EXTRACTED ENTRIES Block Start

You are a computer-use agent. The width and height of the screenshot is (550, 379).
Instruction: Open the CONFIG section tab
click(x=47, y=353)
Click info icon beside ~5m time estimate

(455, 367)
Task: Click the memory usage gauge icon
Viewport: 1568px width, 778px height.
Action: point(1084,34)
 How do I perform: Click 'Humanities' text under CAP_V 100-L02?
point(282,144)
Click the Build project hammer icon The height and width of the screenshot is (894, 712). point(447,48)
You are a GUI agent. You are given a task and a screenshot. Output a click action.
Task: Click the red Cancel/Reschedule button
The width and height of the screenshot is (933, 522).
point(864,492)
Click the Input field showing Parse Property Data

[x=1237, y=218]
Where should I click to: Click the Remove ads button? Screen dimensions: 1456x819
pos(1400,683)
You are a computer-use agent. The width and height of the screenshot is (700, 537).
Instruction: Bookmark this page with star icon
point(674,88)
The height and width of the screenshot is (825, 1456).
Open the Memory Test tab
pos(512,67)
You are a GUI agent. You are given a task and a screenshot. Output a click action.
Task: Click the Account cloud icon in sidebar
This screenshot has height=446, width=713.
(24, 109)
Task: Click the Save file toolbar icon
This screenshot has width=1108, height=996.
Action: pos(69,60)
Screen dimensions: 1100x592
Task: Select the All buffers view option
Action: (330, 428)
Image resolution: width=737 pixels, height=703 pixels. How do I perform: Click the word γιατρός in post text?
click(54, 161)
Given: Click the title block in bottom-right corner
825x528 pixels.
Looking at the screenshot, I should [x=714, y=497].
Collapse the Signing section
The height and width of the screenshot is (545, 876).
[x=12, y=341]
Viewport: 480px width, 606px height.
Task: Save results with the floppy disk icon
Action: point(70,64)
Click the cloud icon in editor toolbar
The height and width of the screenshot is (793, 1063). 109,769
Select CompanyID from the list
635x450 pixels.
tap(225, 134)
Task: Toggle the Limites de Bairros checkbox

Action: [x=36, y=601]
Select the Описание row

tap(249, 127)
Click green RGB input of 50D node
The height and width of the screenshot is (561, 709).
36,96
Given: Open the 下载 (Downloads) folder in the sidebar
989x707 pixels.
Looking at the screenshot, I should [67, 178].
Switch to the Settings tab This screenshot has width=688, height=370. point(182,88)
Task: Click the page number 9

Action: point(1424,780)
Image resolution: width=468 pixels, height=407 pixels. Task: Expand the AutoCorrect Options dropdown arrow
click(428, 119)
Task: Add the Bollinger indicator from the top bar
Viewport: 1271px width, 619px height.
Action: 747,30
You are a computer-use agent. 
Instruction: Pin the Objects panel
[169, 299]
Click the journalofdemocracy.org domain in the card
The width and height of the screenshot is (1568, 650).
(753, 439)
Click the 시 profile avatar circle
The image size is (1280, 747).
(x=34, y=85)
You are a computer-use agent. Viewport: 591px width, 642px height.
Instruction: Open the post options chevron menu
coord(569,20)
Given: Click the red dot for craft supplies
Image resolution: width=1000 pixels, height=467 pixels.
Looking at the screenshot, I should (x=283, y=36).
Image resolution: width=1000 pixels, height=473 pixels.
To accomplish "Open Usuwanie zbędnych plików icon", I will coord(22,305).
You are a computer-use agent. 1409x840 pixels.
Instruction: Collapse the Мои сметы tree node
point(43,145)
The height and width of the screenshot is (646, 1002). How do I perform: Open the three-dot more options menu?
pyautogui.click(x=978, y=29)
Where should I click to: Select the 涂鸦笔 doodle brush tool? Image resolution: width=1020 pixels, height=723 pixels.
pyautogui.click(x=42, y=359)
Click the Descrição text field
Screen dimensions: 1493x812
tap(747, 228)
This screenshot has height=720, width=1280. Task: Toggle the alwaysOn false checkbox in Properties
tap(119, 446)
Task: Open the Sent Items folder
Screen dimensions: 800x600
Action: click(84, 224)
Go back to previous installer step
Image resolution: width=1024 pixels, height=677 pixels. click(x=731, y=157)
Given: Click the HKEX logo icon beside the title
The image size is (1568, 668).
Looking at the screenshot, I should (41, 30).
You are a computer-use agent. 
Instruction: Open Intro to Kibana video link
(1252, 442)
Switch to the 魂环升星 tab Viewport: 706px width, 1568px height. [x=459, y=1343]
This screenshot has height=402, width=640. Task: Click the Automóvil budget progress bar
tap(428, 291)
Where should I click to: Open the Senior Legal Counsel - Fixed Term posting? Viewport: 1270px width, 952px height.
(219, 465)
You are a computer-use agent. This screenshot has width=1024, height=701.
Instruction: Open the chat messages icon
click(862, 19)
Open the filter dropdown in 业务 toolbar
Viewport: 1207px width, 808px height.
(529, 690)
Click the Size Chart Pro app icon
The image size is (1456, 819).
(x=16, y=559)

EXTRACTED ENTRIES Block End

- **WHAT YOU ARE ASKED TO DO**: The reply should be nothing but the number of lines in the entries that include "computer".

- **PROBLEM SOLUTION**: 7